What the quote from the article states, is that if we know the $p$-th quantile of $X$ (again choosing the middle of the interval, if needed) and we choose a large enough $N$ (hence the term "asymptotic"), and perform the above experiment many many times, the results of the different experiments would be distributed similar to a normal distribution around $x_p$ with the variance above, given that the "true" $p$-th quantile $x_p$, a.k.a the $p$-th population quantile, is a possible output of the distribution ($f(x_p) \neq 0$).
This means that there are three possible cases:
- If the population $p$-th quantile $x_p$ has finite, non-zero probability density in the underlying distribution of the population (0 < $f(x_p) < \infty$), the results of the experiment will get closer to $x_p$ as we increase the sample size.
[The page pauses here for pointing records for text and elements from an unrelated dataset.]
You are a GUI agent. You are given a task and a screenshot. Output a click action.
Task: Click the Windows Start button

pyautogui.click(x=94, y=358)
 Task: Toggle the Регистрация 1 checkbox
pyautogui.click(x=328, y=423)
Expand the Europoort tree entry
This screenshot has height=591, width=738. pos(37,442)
- If the $f(x_p)$ is infinite, then, for a large enough $N$, the variance will be identically zero! This means that almost all experiments will result in the correct estimation of $x_p$, e.g., discrete uniform distribution over $\{ 1, 2, 3 \}$.
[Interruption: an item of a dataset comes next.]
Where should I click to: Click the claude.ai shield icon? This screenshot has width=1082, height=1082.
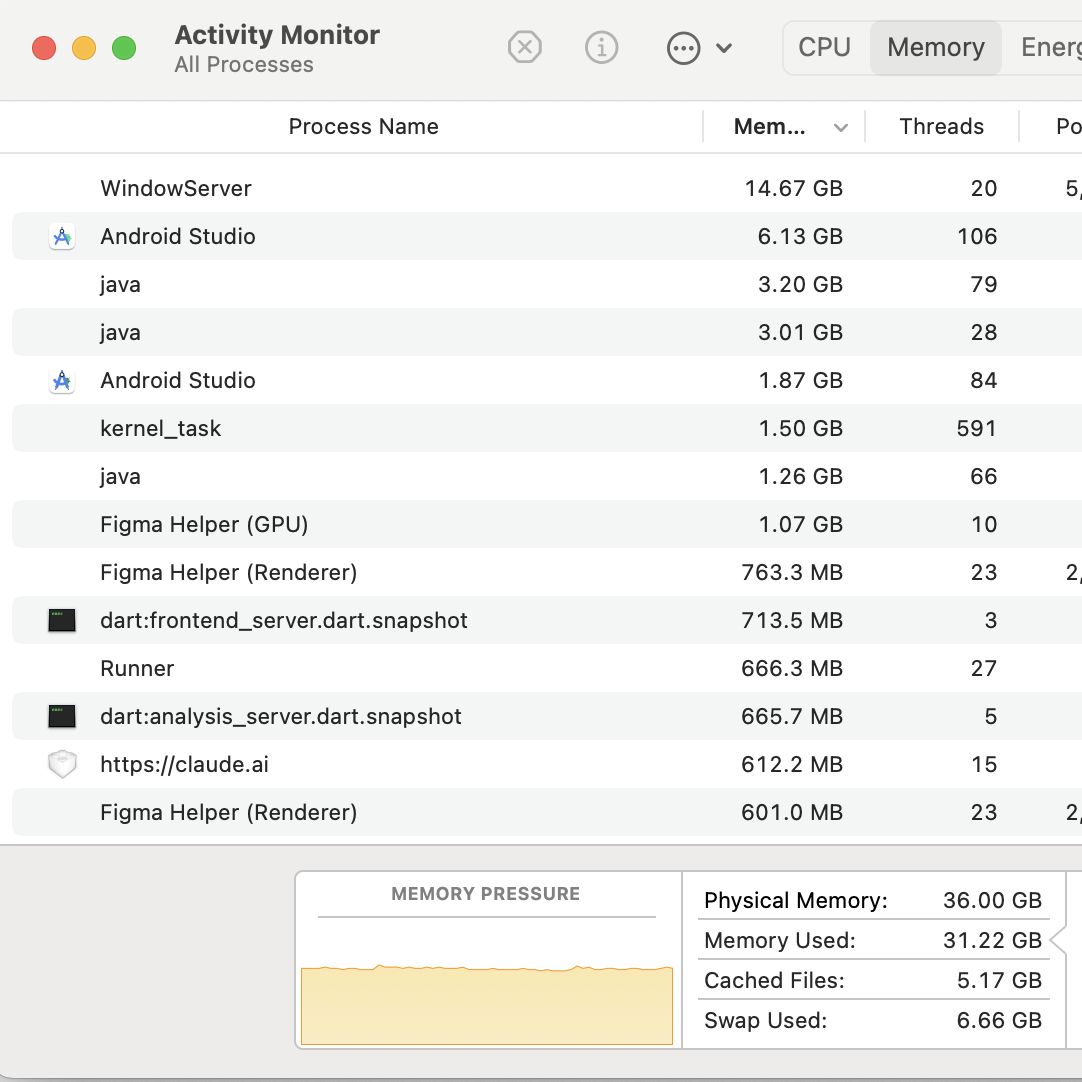pos(62,765)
- If $f(x_p) = 0$, however, as in your example with the discrete distribution over $\{ 1, 2, 3, 4 \}$, the statement offers nothing! Looking closer at the problem, we can see that in those cases, we would only correctly estimate $x_p$ in the middle of the interval if our sample happened to have the exact same number of members from either side of the interval. In many other cases, the result of the experiment would be one of the end points of the interval. This demonstrates that the results of our experiments indeed do not necessarily get closer to $x_p$ as we increase $N$. Note that whatever strategy we had decided to handle the intervals with, we would have faced a similar problem in this case.
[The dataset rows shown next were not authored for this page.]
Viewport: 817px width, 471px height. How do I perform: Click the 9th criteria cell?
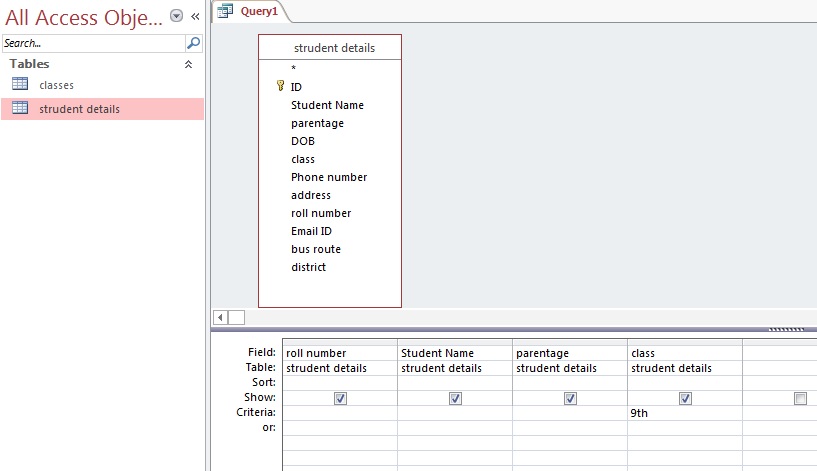tap(684, 412)
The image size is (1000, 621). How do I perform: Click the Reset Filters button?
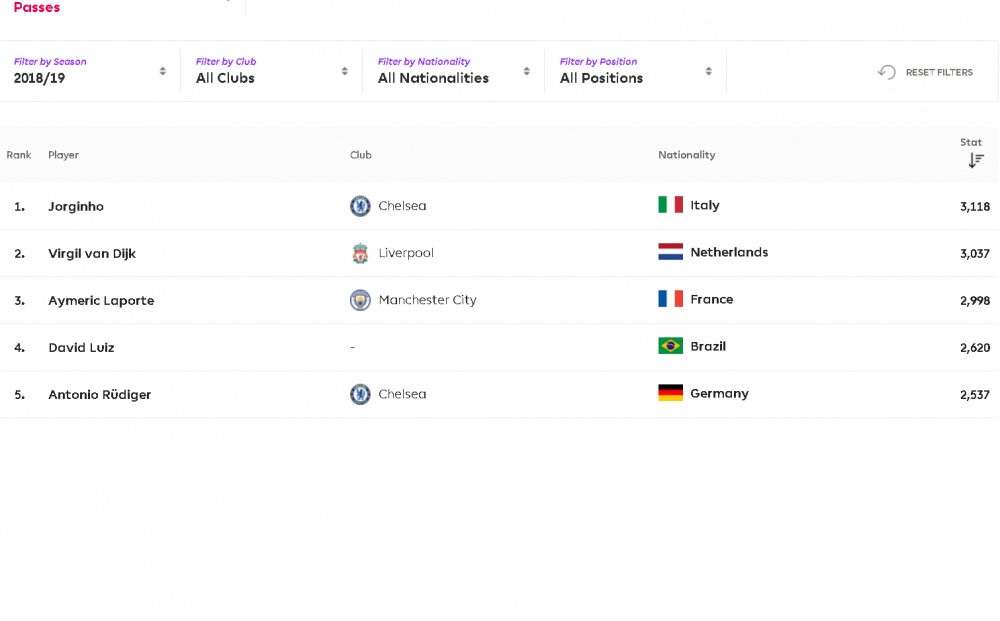coord(925,72)
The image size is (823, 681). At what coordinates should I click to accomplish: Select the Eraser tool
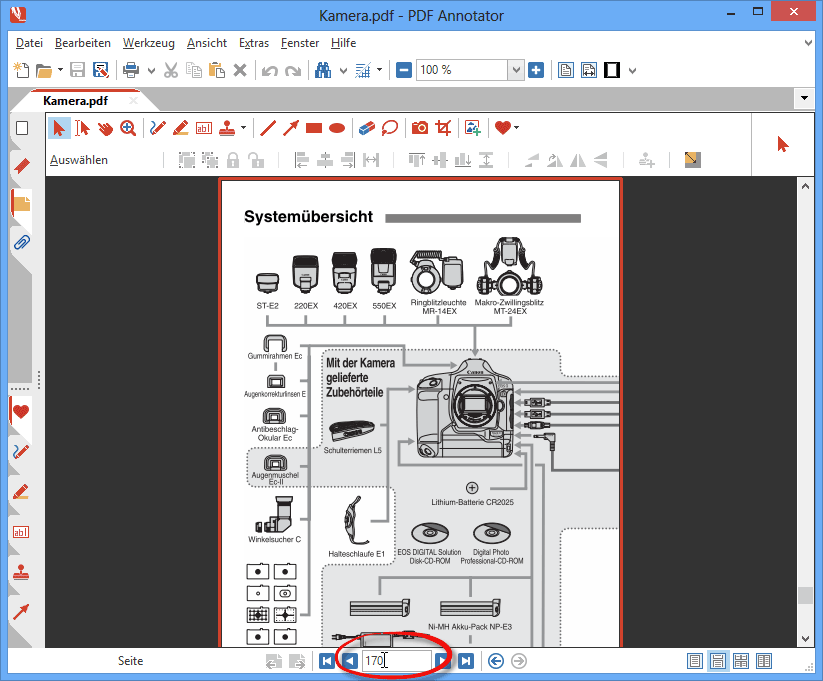(366, 128)
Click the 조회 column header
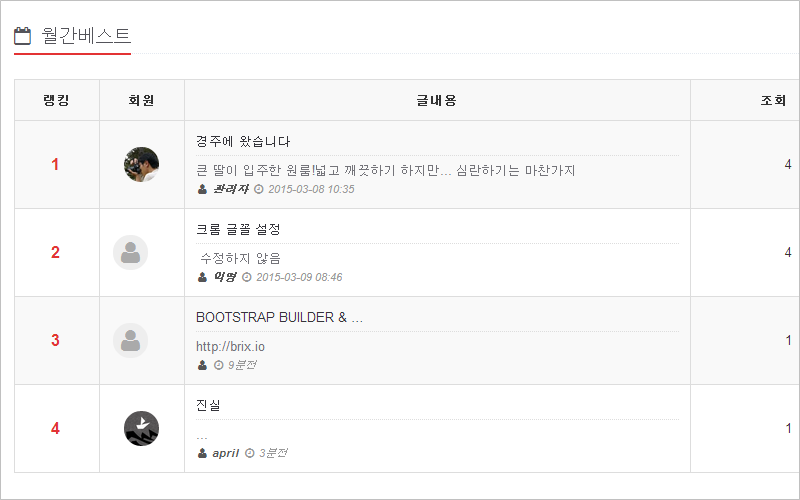The height and width of the screenshot is (500, 800). pyautogui.click(x=773, y=100)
Regarding the nine methods mentioned in the article, I believe it's important to note that given the asymptotic case, i.e. a constant $p$ (say 0.01) and a very large $N$ (say millions), a floor/ceiling operator and/or a $+\frac{3}{8}$ don't really matter, as their effects would pale in comparison to the magnitude of the $N \times p$ term. Meaning that all the methods boil down to the same thing, if $N$ is large enough.
Everything discussed in this answer pertained the asymptotic case, where $N$ is very large. For a small number of samples from an arbitrary distribution, I believe a similar analysis would be more complicated and less applicable to "interesting" real life use cases.
I hope this helps :)